スタート画面の縮小表示とアプリのグルーピング
タイルが多数登録されている場合は、このようにスタート画面を縮小表示すると見つけやすくなる。この状態では、各グループごとに名前を付けたり、移動したりできる。グループを選択して(右クリックする)、アプリ・バーのメニューから[グループ名を付ける]を実行すると名前を付けることができるし、左右へドラッグすればグループの場所を変更できる。
  (1)縮小表示状態でグループを選択する。
  (2)これをクリックする。
  (3)グループ名を付ける。

スタート画面へのタイルの追加

 スタート画面は従来のスタート・メニューに変わるものだが、デフォルトではシステムに登録されているすべてのアプリケーション(特にデスクトップ・アプリケーション)が登録されているわけではない(例えば管理ツールやメモ帳などは登録されていない)。また別ユーザーでログオンすると、最小限のデフォルトのアプリケーションのタイルしか登録されておらず、追加インストールしたアプリケーションのタイルなどがまったく表示されていないことがある。

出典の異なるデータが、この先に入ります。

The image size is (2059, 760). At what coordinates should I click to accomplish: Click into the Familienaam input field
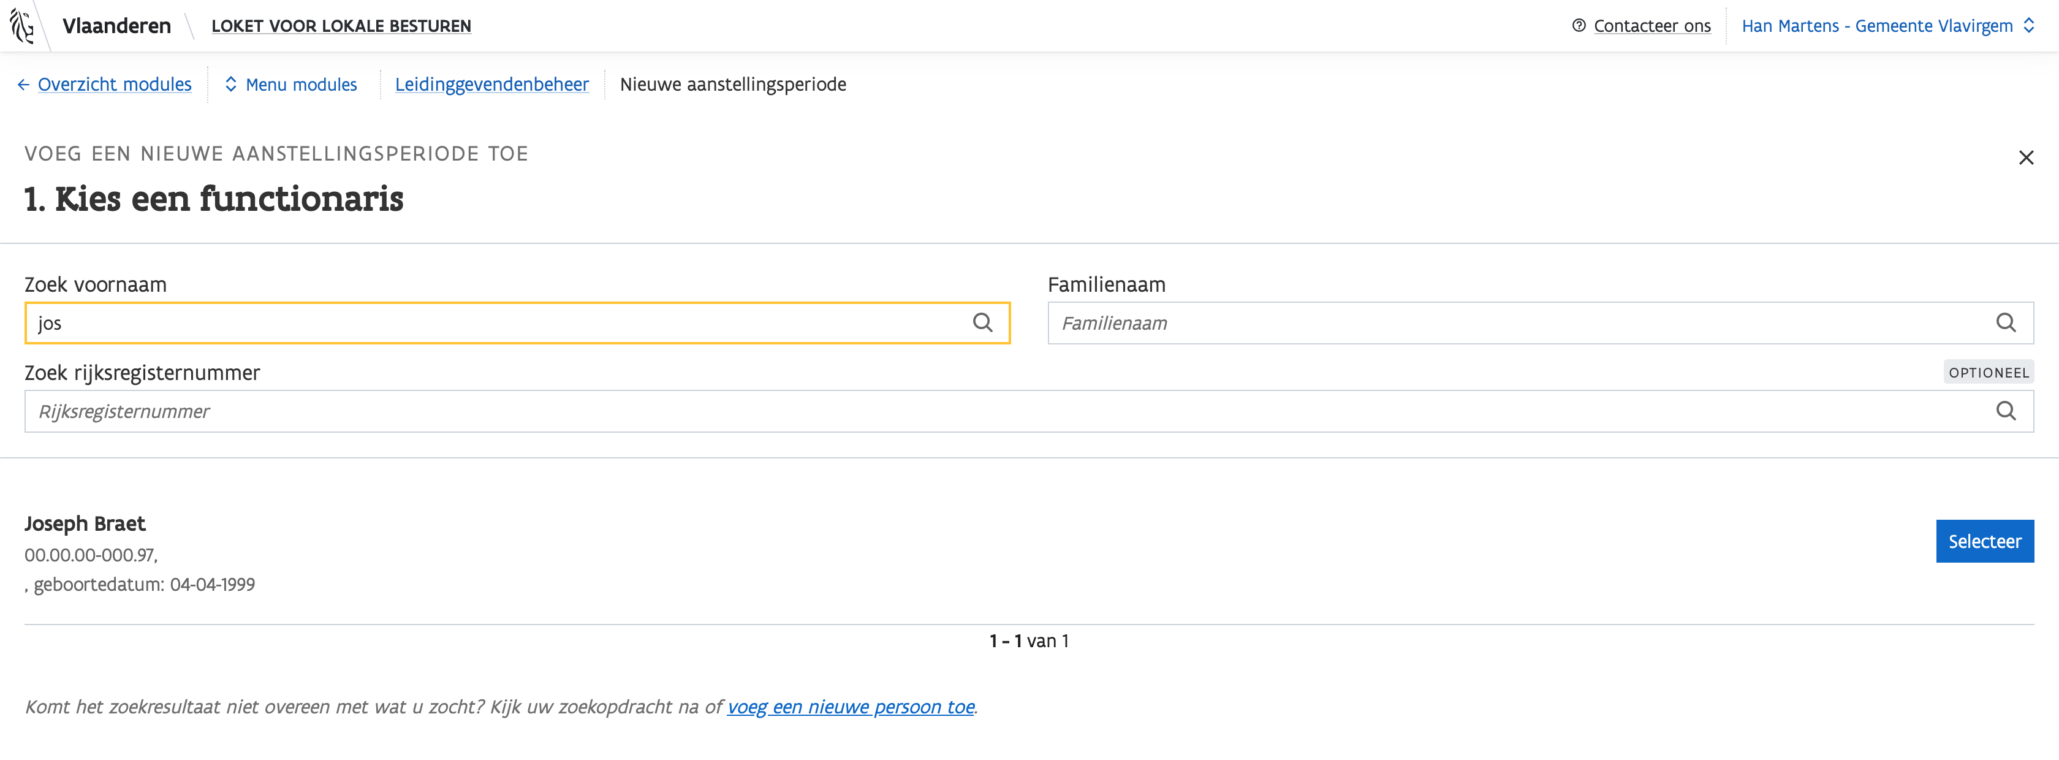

 このような場合は自分でスタート画面をカスタマイズして、新しいアプリケーションのタイルを追加する。

 新しいタイルを追加するには、スタート画面の空いている場所で右クリックして画面下部にアプリ・バーを表示させ、右端にある[すべてのアプリ]というボタンをクリックする。するとシステムに登録されているアプリケーションのアイコンがすべて表示されるので、必要なアイコンを選んで[スタート画面にピン留めする]を選択すればよい。


新しいアプリの追加
スタート・メニューにアプリ(Metroアプリだけでなく、従来のWindowsアプリケーションも可)を追加するには、「すべてのアプリ」を表示させ、必要なアプリをスタート画面にピン留めする。
  (1)スタート画面を右クリックし、アプリ・バーで[すべてのアプリ]を選択する。選択状態になっているボタンはこのように、白抜き表示になる(反転する)。
  (2)追加したいアイコンを1つ選ぶ。そのまま左クリックするとアプリケーションが起動してしまうので、右クリックすること。
  (3)これをクリックすると、スタート画面にアイコンが追加される。
  (4)これをクリックすると、デスクトップ画面のタスク・バーにアイコンが追加される。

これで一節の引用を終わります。